** Your goal **
The required answer is the run of lines from the one holding "This screenshot has width=1100, height=410." to the end of the data below, copied exactly and free of pictures.

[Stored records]
╭──

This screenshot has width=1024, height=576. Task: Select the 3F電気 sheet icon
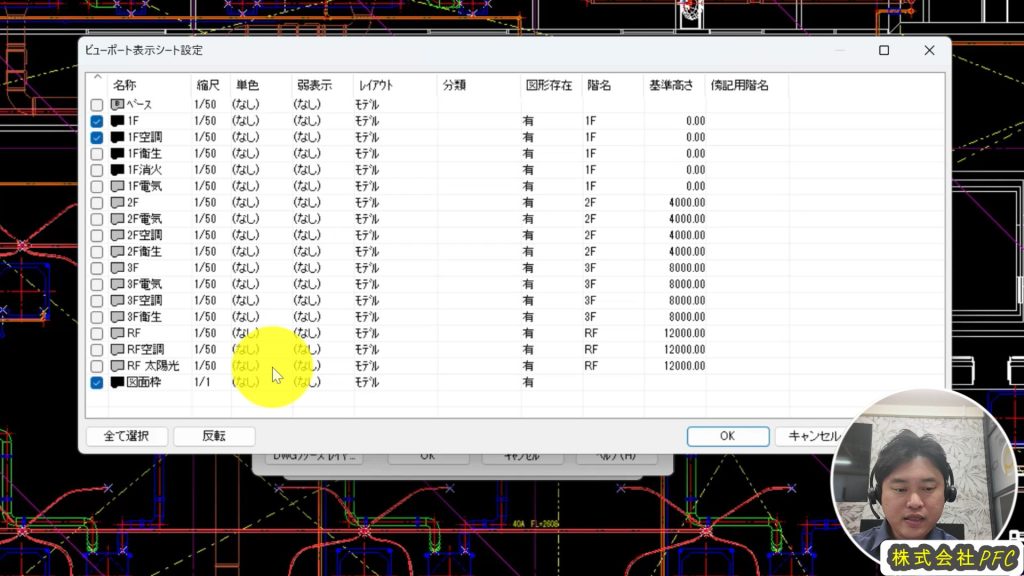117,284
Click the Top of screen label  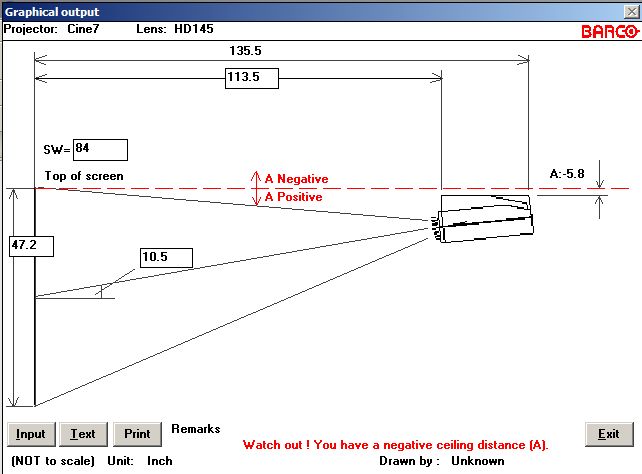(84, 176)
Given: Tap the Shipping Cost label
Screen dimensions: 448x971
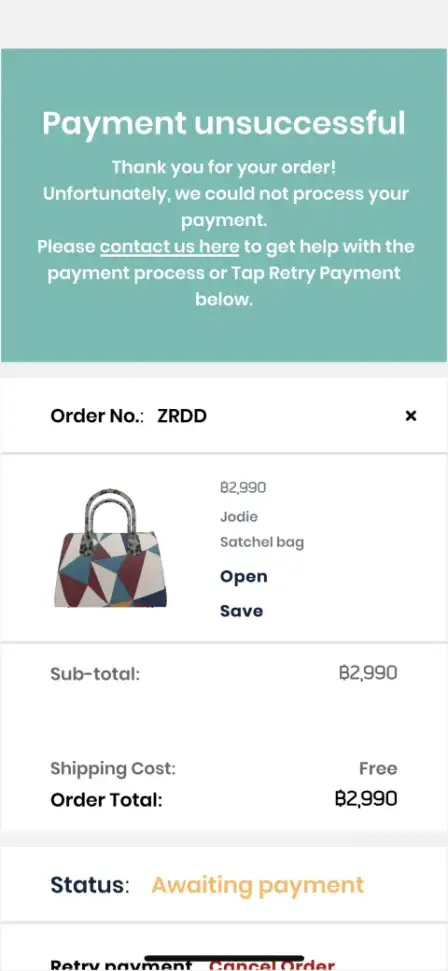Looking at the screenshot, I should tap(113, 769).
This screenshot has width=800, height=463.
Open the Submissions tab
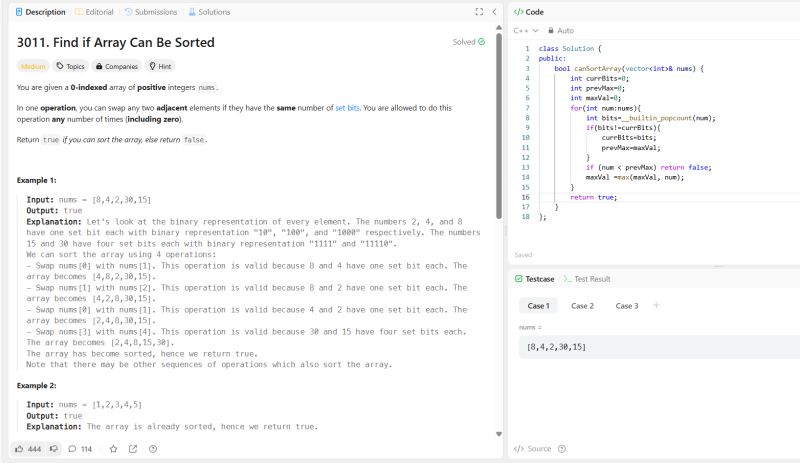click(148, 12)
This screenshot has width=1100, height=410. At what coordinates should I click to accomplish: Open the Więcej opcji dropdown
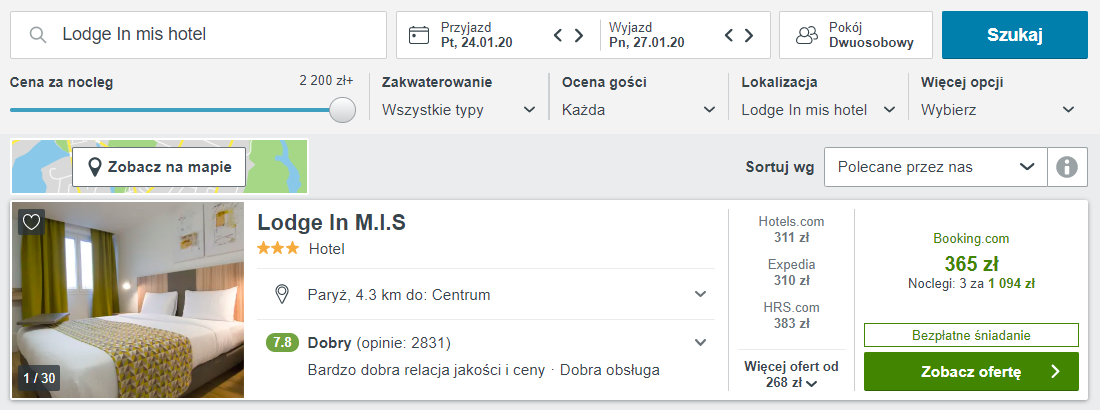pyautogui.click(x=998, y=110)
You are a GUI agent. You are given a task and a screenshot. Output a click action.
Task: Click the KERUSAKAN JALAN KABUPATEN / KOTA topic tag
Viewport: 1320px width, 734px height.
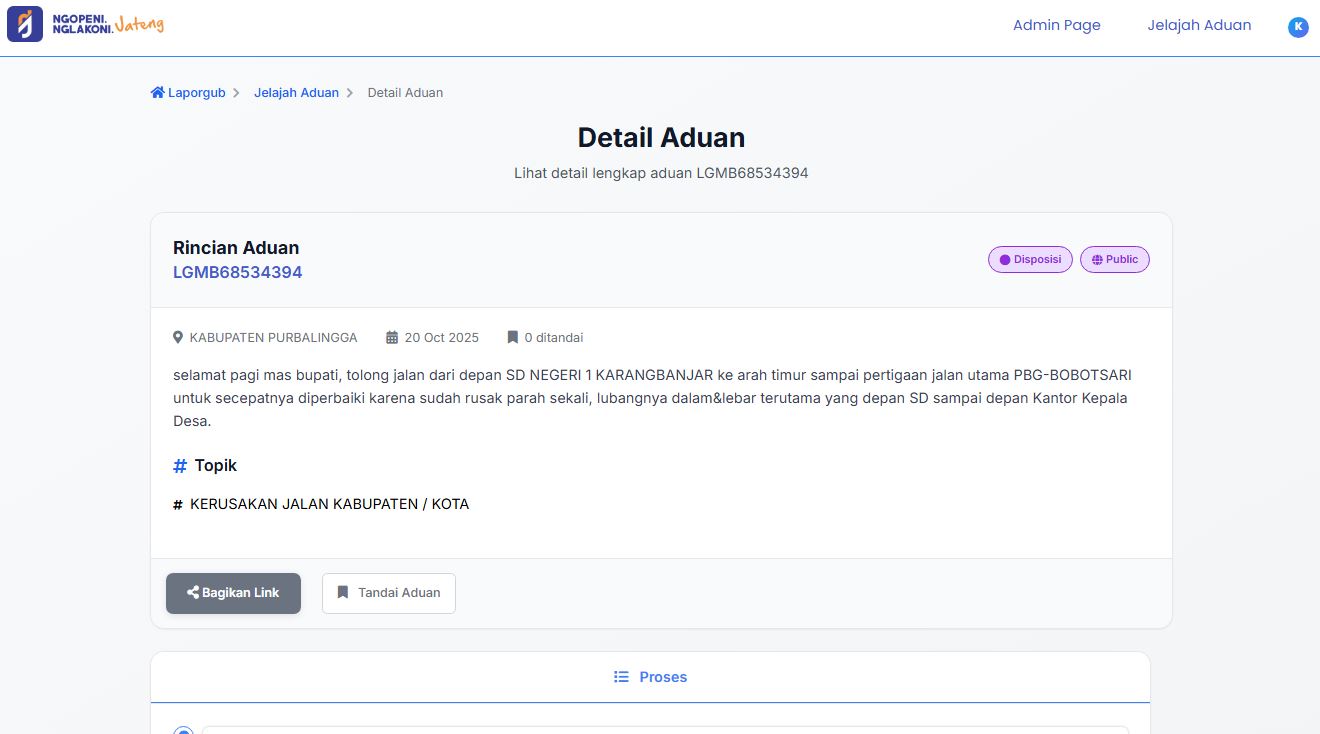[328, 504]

╰──

** Solution for this problem **
This screenshot has width=1100, height=410. At what coordinates should I click to accomplish: Open the Więcej opcji dropdown
pyautogui.click(x=998, y=110)
You are a GUI agent. You are given a task and a screenshot. Output a click action.
Task: Click the KERUSAKAN JALAN KABUPATEN / KOTA topic tag
Viewport: 1320px width, 734px height.
[328, 504]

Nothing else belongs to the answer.